## Activity list
A. Answer these questions from the passage on reusing Gulf of Mexico offshore platforms:
(i) Which company plans to refurbish an existing facility, and for which development?
(ii) About what share of U.S. crude oil output does the Gulf of Mexico generate?
(iii) About how far offshore does federal jurisdiction begin for Texas and Florida?
B. List every U.S. state named in the passage on reusing Gulf of Mexico offshore platforms.
C. Extend the passage on reusing Gulf of Mexico offshore platforms, picking up after its last sentence.

==== Selected extract ====

Offshore platforms facilitate Gulf of Mexico (GOM) production, but when their useful life is over they are typically decommissioned and dismantled to be sold as scrap or converted into an artificial reef. Not always, though. In certain cases, inactive rigs can be refurbished and used in new projects — a potentially inviting possibility, especially with GOM production expected to rise and drillers under pressure to keep costs down. In today’s RBN blog, we will examine the challenges (and potential benefits) of reusing an inactive platform and look at plans by LLOG Exploration to refurbish an existing facility for its upcoming Salamanca development, the first such project in a decade.
The majority of U.S. offshore E&P business occurs in the GOM, which generates about 14% of U.S. crude oil output. The federal government regulates most of that activity along the Outer Continental Shelf (OCS). Its oversight begins about 3.5 miles off the coast of Alabama, Louisiana and Mississippi; for Texas and Florida, its jurisdiction starts about 10 miles offshore (see black line hugging the coast in Figure 1 below). The Bureau of Ocean Energy Management (BOEM) and the Bureau of Safety and Environmental Enforcement (BSEE) are tasked with managing GOM activity, from overseeing lease sales to expanding production areas to issuing rules on what E&Ps must do with wells, platforms and associated infrastructure once their projects have run their course. (Note: Yellow dots in Figure 1 indicate active leases.)

==== Data under study ====

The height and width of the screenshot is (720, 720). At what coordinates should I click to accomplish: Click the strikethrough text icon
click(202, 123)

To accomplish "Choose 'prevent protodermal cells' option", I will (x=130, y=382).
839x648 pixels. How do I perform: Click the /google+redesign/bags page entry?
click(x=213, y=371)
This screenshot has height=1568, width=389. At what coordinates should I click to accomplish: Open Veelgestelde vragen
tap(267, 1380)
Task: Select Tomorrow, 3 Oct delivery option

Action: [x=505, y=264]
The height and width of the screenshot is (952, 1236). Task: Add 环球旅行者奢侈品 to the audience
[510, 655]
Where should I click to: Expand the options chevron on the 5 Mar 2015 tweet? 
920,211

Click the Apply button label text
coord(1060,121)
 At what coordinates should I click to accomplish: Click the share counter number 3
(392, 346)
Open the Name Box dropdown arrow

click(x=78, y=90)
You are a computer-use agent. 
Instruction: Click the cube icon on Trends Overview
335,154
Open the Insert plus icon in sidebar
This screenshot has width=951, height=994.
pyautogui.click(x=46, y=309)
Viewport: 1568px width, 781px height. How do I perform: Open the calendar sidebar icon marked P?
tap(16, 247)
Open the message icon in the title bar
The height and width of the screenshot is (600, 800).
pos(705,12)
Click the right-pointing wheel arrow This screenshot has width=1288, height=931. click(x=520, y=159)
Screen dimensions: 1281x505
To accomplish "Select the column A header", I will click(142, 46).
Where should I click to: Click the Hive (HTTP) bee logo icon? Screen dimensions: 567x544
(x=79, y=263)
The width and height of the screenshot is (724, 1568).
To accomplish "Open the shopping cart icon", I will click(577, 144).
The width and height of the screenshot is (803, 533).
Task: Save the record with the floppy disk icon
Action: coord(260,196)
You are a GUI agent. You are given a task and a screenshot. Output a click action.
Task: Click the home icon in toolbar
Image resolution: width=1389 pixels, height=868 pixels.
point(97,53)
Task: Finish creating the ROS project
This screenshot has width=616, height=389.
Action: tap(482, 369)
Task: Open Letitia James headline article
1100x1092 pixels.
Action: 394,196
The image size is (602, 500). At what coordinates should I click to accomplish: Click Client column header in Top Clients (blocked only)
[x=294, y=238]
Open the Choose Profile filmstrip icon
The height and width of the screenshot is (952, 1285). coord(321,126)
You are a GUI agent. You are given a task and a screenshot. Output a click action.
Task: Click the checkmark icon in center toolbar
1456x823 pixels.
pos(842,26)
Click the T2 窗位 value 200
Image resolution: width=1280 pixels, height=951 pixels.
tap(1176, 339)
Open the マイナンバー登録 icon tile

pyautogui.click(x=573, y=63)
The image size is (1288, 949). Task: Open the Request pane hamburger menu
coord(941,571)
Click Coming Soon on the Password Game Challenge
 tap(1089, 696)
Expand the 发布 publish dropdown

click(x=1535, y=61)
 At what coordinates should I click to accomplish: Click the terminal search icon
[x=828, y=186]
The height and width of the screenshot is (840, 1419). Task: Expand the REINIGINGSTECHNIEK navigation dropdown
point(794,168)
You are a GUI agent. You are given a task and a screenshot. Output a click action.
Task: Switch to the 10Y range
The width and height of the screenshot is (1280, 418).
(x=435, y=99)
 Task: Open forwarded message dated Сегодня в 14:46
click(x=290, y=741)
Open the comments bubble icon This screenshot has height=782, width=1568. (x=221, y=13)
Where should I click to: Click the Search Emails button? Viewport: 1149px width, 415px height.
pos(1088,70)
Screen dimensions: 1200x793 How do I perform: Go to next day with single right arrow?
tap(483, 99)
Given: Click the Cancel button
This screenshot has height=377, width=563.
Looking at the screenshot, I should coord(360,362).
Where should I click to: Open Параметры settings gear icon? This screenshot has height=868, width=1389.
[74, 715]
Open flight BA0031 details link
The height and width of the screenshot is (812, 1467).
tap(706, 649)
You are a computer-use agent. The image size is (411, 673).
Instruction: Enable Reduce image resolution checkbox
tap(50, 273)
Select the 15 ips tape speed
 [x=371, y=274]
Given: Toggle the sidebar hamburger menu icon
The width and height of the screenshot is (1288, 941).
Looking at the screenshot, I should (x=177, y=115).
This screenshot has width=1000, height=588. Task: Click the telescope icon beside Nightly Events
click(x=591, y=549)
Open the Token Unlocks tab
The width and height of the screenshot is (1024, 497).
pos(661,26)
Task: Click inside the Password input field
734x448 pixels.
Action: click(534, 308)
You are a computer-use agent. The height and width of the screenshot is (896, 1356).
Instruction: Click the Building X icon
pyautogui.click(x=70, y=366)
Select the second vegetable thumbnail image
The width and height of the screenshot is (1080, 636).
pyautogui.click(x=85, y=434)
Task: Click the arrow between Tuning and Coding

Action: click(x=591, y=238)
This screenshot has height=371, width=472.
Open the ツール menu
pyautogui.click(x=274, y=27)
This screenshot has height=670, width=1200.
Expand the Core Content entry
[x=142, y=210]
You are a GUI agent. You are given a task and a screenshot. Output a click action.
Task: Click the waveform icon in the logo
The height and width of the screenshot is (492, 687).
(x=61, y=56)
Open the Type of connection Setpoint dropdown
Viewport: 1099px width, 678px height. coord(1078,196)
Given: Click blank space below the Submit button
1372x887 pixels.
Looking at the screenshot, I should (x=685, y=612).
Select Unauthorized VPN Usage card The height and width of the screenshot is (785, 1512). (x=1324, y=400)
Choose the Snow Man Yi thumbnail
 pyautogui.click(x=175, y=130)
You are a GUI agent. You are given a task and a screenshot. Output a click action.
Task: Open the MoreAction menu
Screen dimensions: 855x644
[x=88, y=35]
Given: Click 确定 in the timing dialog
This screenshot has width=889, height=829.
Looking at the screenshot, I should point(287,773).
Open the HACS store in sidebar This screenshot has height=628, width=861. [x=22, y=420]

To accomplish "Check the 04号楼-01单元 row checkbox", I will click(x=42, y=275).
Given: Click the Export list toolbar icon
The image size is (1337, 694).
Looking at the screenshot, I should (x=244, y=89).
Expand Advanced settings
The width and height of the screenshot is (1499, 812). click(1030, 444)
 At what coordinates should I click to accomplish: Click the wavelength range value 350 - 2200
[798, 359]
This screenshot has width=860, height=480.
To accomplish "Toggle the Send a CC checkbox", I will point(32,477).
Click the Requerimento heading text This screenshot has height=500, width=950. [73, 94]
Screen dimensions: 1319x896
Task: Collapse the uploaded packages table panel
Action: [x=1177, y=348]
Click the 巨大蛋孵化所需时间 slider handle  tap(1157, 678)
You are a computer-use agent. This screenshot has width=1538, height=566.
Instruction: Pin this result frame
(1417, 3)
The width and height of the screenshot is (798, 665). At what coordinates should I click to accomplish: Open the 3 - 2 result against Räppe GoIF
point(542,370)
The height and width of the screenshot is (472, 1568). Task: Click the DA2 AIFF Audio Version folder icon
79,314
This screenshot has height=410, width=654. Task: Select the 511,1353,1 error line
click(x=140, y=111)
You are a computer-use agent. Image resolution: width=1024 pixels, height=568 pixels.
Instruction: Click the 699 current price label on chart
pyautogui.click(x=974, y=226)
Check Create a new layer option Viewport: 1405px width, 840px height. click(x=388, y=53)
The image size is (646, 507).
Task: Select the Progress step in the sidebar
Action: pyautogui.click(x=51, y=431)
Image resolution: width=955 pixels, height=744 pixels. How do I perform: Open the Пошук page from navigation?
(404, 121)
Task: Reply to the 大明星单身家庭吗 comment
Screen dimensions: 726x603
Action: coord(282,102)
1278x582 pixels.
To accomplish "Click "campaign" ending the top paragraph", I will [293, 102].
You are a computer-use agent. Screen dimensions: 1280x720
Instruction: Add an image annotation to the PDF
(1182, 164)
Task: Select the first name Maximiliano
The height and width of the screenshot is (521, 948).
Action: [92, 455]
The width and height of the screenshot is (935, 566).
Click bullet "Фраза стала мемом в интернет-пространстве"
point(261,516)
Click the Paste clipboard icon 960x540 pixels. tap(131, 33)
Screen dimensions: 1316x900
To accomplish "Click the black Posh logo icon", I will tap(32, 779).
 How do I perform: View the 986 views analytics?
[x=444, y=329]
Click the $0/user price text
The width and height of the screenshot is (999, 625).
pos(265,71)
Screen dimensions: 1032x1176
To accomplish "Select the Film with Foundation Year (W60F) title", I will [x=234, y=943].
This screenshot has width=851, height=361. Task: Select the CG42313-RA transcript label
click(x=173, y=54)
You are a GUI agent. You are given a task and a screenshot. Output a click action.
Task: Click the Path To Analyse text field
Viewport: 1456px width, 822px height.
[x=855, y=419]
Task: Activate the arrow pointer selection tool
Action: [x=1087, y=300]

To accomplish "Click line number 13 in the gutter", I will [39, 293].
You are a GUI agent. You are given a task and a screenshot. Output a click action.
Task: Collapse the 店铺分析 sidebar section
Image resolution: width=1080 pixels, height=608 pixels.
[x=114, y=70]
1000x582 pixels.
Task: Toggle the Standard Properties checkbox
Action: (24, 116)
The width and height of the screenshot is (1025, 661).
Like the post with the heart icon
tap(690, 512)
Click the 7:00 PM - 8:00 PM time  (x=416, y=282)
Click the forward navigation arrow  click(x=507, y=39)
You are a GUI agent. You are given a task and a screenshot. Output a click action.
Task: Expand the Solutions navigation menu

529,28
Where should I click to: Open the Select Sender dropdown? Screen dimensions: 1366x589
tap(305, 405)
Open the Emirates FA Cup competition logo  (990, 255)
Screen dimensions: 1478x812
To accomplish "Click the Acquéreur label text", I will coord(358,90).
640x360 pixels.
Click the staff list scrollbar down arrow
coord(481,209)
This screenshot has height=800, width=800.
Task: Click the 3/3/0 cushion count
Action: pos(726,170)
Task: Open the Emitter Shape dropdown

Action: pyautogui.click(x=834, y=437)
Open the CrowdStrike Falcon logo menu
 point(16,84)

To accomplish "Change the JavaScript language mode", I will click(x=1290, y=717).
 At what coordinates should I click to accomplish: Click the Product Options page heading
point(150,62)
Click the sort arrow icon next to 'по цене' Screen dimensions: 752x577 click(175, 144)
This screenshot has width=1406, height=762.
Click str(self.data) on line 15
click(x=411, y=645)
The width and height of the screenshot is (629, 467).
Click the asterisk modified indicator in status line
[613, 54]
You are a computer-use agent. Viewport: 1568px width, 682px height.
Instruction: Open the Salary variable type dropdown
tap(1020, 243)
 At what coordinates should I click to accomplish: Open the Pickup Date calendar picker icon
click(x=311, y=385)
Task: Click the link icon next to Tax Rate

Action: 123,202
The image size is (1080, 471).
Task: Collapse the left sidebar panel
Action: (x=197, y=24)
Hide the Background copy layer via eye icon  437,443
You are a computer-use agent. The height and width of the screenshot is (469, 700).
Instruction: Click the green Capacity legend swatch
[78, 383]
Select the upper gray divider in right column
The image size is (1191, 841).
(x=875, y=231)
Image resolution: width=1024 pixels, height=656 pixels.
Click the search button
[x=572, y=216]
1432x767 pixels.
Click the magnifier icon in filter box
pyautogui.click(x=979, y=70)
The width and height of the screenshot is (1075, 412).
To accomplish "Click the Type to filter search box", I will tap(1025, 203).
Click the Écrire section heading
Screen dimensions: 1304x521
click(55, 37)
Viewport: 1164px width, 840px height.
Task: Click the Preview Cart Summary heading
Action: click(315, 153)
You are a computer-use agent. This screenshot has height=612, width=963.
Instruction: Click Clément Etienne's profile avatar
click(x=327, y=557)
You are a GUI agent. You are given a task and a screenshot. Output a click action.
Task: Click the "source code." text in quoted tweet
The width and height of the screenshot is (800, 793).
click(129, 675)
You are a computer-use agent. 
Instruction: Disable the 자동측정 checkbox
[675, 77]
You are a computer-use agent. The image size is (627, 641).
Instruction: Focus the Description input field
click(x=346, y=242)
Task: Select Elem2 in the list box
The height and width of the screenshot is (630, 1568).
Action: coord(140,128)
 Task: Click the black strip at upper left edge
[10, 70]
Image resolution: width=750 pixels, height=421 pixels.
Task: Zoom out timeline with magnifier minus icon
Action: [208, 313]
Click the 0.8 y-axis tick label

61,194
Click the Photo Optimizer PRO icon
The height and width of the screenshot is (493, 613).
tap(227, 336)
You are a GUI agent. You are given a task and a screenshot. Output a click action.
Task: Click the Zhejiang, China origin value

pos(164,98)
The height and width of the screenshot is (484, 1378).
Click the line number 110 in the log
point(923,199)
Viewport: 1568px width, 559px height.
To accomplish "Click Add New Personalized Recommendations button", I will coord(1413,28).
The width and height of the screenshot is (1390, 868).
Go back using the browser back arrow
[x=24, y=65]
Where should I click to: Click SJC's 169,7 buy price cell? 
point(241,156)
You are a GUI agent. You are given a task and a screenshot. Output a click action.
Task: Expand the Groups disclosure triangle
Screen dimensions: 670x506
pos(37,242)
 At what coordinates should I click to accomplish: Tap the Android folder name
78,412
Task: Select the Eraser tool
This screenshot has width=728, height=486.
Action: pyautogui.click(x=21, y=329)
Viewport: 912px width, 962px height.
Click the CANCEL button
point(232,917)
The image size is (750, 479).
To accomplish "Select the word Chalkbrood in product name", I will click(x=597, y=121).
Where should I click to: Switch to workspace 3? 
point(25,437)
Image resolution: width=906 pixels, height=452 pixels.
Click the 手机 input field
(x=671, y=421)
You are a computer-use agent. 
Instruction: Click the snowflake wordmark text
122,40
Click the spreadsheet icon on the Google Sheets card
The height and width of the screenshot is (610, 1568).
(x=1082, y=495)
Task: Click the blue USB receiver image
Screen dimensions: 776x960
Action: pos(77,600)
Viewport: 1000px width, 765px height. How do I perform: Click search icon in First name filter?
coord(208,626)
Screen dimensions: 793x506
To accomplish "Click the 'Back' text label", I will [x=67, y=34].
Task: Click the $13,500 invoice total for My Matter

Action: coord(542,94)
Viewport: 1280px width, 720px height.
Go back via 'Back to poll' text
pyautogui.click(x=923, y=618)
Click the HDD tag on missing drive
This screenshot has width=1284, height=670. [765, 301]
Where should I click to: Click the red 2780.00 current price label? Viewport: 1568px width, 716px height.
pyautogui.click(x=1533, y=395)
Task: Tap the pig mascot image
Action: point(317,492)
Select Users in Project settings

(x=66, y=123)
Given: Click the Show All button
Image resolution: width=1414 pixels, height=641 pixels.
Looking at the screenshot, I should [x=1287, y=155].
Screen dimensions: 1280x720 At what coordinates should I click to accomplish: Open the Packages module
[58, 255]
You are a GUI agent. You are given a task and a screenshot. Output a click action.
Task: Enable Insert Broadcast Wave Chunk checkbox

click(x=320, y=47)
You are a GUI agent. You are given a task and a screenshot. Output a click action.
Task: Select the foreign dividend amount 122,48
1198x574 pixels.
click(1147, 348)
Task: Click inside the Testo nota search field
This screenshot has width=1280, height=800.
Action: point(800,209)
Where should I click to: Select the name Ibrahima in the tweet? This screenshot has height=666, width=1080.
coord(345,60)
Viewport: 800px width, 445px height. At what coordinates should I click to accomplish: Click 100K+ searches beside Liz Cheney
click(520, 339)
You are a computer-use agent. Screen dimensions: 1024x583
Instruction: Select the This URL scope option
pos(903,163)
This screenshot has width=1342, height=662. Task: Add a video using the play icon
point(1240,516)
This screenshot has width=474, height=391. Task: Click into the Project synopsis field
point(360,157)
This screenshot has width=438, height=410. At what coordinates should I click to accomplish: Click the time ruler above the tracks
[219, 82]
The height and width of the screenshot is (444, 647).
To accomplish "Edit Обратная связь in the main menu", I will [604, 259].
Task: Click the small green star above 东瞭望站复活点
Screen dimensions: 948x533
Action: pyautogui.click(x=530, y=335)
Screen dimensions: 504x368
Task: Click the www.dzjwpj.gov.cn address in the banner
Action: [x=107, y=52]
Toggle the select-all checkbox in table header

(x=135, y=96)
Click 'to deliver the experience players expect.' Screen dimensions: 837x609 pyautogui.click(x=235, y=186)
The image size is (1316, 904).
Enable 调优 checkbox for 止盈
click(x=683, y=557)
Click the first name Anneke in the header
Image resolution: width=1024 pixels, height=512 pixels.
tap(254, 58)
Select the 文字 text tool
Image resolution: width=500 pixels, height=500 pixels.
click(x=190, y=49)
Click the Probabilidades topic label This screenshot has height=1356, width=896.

====

## Responses to the tasks
A.
(i) LLOG Exploration, for its upcoming Salamanca development.
(ii) About 14%.
(iii) About 10 miles offshore.

B. Alabama, Louisiana, Mississippi, Texas, Florida

C.
Figure 1. Gulf of Mexico Offshore Production Areas. Source: Bureau of Ocean Energy Management
In Riders On The Storm, we noted that GOM drillers have nearly tripled the area’s oil output since the Energy Information Administration (EIA) started tracking data in the 1980s — production peaked at just under 2 MMb/d in 2019 and is expected to average 1.9 MMb/d in 2025, according to the EIA. There have been periods when offshore supply took a hit, like the Great Recession, the Macondo disaster and COVID-19, when weak markets challenged producers. However, the trendline shows supply is growing, with discoveries in progressively deeper waters more than offsetting receding supply in shallower coastal areas. As we have detailed in previous blogs, the deeper waters are primarily where there are still resources to discover; shallower areas are easier to develop but have limited potential after years of development activity. Deepwater production accounts for more than 90% of total GOM output. Also note that virtually all GOM production comes from areas not included in former President Biden’s decision to permanently ban new oil and gas drilling from 625 million acres of coastal waters — see Separate Ways (Worlds Apart) — an order that President Trump seeks to reverse.